**Problem description:**
Report only how many lines of the entries below contain the string "will".

**The records:**
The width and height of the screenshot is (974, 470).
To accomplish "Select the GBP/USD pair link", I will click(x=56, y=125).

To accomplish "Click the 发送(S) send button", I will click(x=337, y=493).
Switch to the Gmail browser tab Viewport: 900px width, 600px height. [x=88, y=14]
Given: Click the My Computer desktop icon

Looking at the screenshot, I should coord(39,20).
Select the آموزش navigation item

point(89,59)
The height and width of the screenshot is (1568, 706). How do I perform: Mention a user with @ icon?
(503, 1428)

==

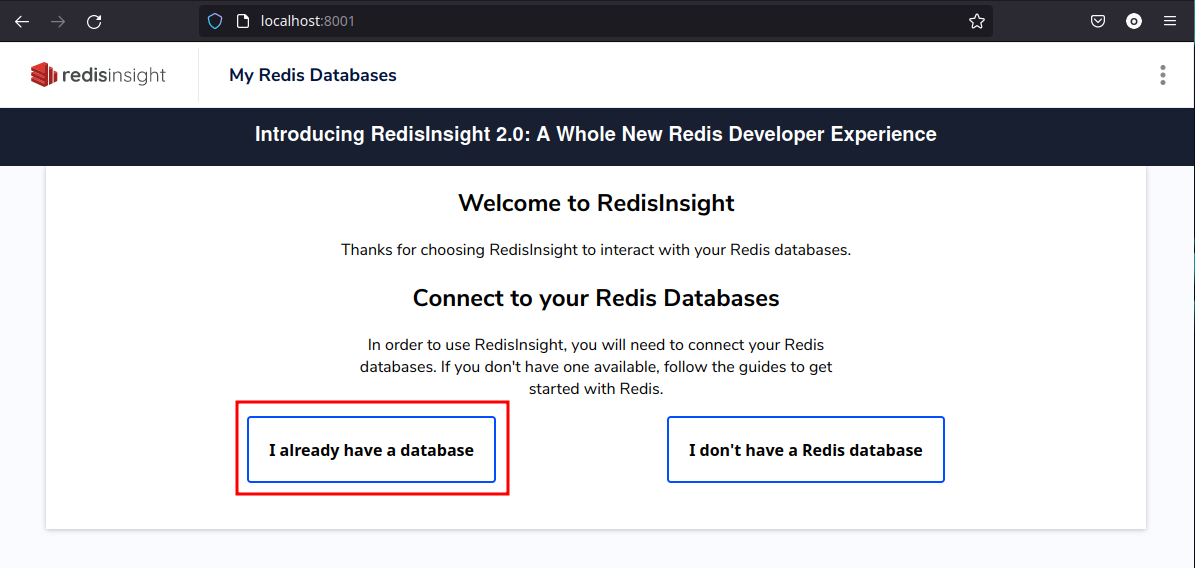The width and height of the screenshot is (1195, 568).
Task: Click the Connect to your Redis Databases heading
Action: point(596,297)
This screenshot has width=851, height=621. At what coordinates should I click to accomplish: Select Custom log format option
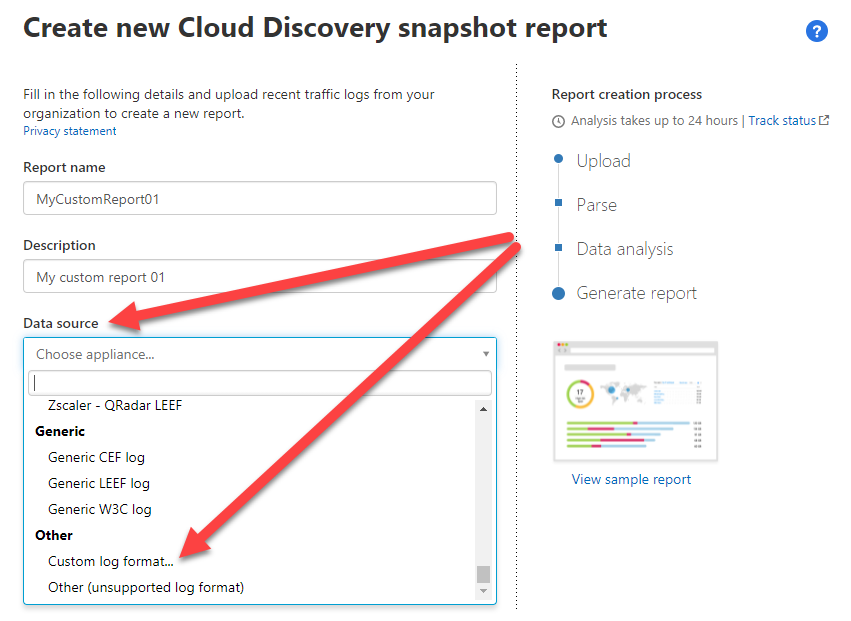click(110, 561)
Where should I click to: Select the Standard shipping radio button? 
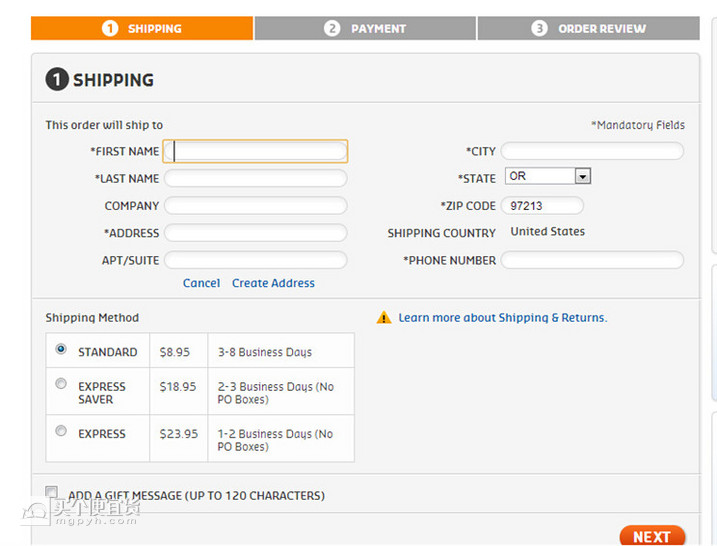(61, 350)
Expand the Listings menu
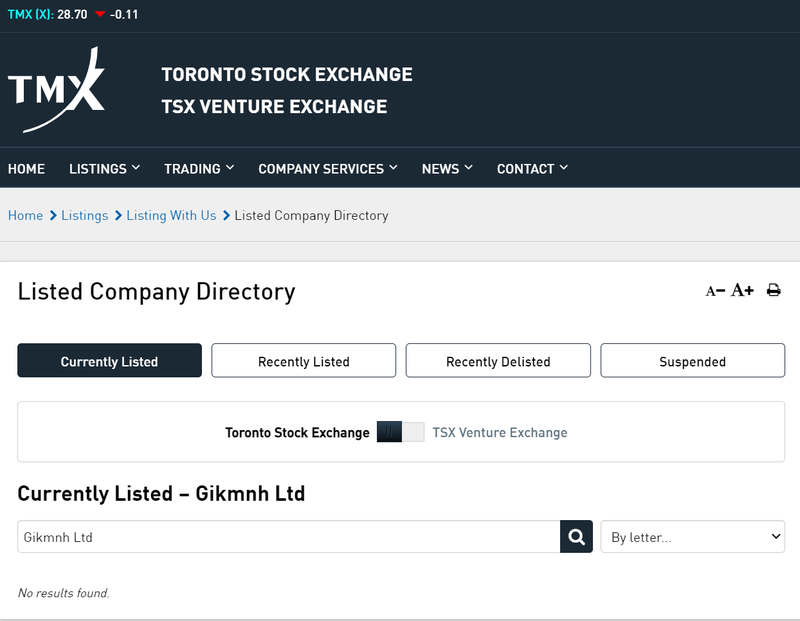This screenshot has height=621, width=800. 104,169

**Reply to the exercise:**
2